#### Text section
The Missouri governor who was never governor

Capitol gallery of portraits includes Confederate leader with dubious claim to office

By: - October 26, 2020 5:55 am

The 1864 Battle of Westport, depicted in this N.C. Wyeth lunette in the Missouri Capitol, was a defeat for Gen. Sterling Price and the largest cavalry engagement of the Civil War. (Rudi Keller/Missouri Independent)

In early October 1864, Major General Sterling Price was poised to strike at Jefferson City with a force of about 12,000 men who had marched from the Arkansas border through the state in a last-ditch attempt to turn Missouri to the Confederate side.

Accompanying Price was Thomas C. Reynolds, a native of South Carolina who was elected lieutenant governor in 1860. 

Since the December 1862 death of Claiborne Fox Jackson, also elected in 1860, the Confederate government had recognized Reynolds as governor of the state.

Price invaded the state under orders to take St. Louis or, if that proved impossible, to establish Confederate authority over a substantial part of Missouri’s territory. With Reynolds on hand to be inaugurated and call elections, a successful assault would show the Confederacy remained potent despite setbacks in Georgia and stalemate in Virginia.

But on Oct. 7, 1864, Price turned away from Jefferson City. Union defenders of the capital city, outnumbered, had done a good job of making it seem like their force was much larger than it was.

In the years after the war, despite Price’s failure, he became the idol of Missouri’s adherents to fight to preserve human slavery. On Monday night, the Jefferson City Council voted 8-2 to remove a symbol of that idolatry, a monument placed in 1933 by the United Daughters of the Confederacy near the spot where Price’s troops made their closest approach to the city.

#### Dataset section
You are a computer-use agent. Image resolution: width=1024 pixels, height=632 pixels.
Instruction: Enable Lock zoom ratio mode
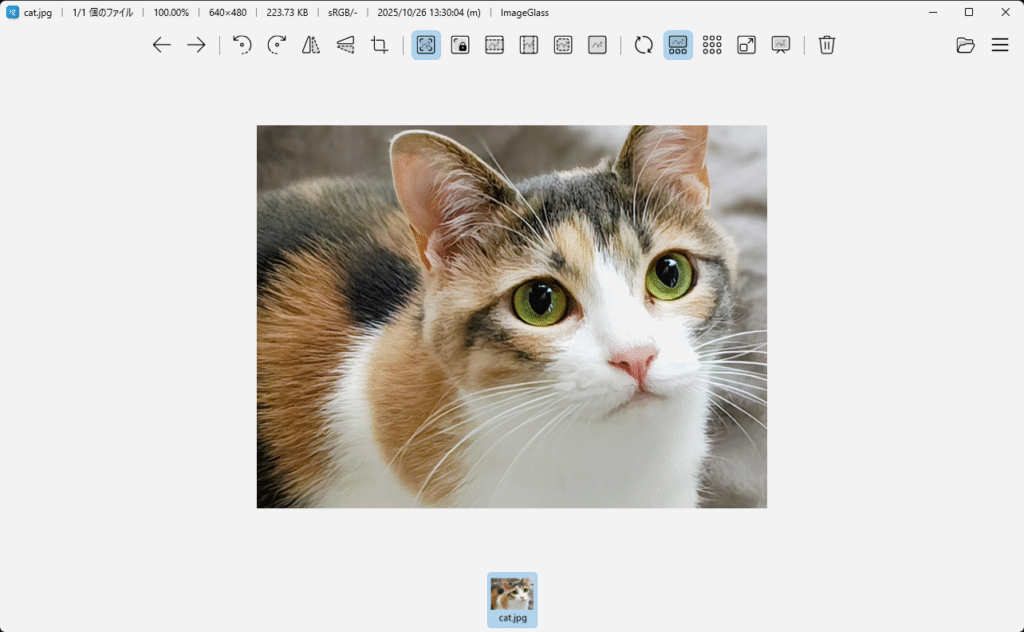click(460, 45)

#### Work required
Please pick up the article on Thomas C. Reynolds and Sterling Price's 1864 campaign after its last paragraph, and write the next few paragraphs in the same reporting style.

#### Answer to this exercise
By Tuesday afternoon, the monument was gone, with only a bare spot covered by straw giving evidence it had been there.

The site where a monument to the Confederate Army led by Missouri Gen. Sterling Price was removed Tuesday following a vote by the Jefferson City Council. [Rudi Keller/Missouri Independent]

But in the Missouri Capitol, alongside portraits of Civil War-era governors Jackson, Hamilton Gamble and Willard Hall, there is a portrait of Reynolds. There has been no call to remove it as debate over other Confederate monuments have raged, such as in Kentucky, which removed a statue of native son Jefferson Davis, president of the Confederacy, from its state capitol rotunda in June.

The placement of the portrait is curious because Reynolds had no legal claim to be governor under the original 1820 Missouri Constitution, in effect when the war began. If the governor was outside the state, the lieutenant governor, if in the state, became acting governor. 

And if a governor died, the constitution said the person who became acting governor “shall, as soon as may be, cause an election to be held to fill such vacancy.” 

The constitution allowed three months for campaigning.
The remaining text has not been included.